A MAN has lost both his arms after he was electrocuted on a building site with doctors saying his injuries were the worst they had ever seen.
Jahden Nelson, 28, suffered a heart attack and burns to 35 per cent of his body in April when a metal pole he was holding touched high-voltage overhead lines.
The recovering dad of three – who credits his “miracle” survival on medical staff – has undergone more than 30 ops and faces years of rehab.
The New Zealand scaffolder told the Weekend Herald that he was coming to terms with his life-changing injuries and was eager to return home after months of being bed-ridden in hospital.
Jahden said it was the unfaltering love of his partner Santana Tierney and their kids – aged one, two and three – that has helped him through the dark times.
“They gave me motivation. I guess they were the reason that I’m still here. They kind of pushed me through this,” he said.
The experienced tradesman lost both arms in the horror incident in Auckland that saw a lethal dose of electricity enter his body.

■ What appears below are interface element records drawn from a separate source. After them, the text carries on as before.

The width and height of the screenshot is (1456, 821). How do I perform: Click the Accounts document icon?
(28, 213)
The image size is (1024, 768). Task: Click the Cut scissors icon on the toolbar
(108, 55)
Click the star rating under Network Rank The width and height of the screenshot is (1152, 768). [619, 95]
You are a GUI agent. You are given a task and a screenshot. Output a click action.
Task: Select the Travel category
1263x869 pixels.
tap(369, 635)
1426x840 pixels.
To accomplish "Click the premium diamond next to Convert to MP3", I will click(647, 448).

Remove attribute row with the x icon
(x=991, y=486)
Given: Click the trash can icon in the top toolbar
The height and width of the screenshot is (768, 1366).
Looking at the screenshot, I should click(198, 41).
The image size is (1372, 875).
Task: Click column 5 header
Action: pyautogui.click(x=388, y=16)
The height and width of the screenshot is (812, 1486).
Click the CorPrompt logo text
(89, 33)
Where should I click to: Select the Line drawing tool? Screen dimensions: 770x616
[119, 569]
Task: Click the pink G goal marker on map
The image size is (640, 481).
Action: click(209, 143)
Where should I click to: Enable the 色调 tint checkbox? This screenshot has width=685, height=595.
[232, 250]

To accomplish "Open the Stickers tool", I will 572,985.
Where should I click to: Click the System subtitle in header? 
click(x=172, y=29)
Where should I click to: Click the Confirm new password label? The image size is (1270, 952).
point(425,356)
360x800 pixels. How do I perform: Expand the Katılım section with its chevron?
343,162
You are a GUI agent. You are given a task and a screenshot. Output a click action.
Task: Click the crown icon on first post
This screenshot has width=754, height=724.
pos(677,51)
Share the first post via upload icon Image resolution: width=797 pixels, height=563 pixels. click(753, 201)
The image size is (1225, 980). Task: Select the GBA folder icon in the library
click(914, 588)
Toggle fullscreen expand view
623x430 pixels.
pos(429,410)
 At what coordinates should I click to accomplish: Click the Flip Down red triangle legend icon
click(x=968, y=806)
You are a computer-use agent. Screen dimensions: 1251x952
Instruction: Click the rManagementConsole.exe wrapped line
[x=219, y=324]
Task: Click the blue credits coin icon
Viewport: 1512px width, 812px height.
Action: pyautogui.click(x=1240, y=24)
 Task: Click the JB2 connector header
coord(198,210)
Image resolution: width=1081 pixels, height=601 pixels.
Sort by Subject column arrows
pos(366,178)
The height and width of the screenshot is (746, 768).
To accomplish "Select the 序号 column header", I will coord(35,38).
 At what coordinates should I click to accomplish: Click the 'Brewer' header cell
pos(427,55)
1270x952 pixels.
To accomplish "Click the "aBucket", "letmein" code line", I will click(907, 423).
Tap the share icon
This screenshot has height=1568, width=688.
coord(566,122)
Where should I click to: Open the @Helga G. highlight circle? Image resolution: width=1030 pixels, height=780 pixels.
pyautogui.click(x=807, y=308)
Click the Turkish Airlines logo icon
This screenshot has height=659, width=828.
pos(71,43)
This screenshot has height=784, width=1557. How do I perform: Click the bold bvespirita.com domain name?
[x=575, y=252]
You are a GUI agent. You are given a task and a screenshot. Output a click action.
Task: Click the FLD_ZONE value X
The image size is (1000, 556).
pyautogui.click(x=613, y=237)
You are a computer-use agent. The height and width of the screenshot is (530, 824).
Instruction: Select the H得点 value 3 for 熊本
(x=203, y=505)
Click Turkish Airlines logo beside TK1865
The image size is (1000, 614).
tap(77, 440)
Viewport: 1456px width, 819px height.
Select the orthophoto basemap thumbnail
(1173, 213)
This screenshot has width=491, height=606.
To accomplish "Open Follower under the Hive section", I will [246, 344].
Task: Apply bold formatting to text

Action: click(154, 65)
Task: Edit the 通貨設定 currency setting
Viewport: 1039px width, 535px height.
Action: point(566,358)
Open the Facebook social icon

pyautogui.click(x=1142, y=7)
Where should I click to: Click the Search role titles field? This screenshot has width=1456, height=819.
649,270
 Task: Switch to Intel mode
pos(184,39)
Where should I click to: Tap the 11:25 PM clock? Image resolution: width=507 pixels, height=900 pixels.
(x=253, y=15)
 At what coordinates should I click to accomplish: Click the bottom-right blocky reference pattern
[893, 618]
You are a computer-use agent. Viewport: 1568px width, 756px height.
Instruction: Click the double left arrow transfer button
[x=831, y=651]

Jahden said he thought the powerlines at the jobsite had been turned off to protect workers and was stunned to learn he and his colleagues had been exposed to live wires.
“I assumed they would have been turned off,” the 28-year-old said.
“I’m in absolute shock that we weren’t told because now I’m in hospital having to deal with the position that I’m in.”
Jahden said he has no recollection of the accident and found out he had lost both limbs weeks later after waking up from an induced coma.
“I was kind of like shocked that I had lost my arms,” he said.
“I’ve been told that I’m lucky to be alive.”
Doctors told his partner Santana at the time that Jahden was unlikely to survive.
They told the mum-of-three they had treated just five people with injuries as severe and only one had survived.
Santana said: “So for him to pull through the way he did, although he lost his arms, for him to still be here and have the opportunity to live a normal life is really amazing, and for our children he’s still here to be their father.”
But that wasn’t the end of Jadhen’s ordeal.
The experienced tradie said the country’s accident insurance provider – the ACC – had underpaid £7,300 a year because he was classified as a contractor.
Following lobbying by his local MP and widespread press coverage of his story, Jahden’s employers Supercity Scaffolding agreed to retrospectively reclassify him as an employee, which led the ACC to bump up his entitlements.
Local Te Atatu MP Phil Twyford told the Herald: “Getting Jahden treated as an employee is a win for him. It will make a big difference for Jahden and his family.
“It is great that ACC were able to work with the employer to do the right thing in this case.”
For Jahden – who has one more op left before being released from hospital in September – the next few months are about getting better.
“I’m just happy to be here,” he said.
Jahden’s family have set up a GiveALittle page to help fund his recovery.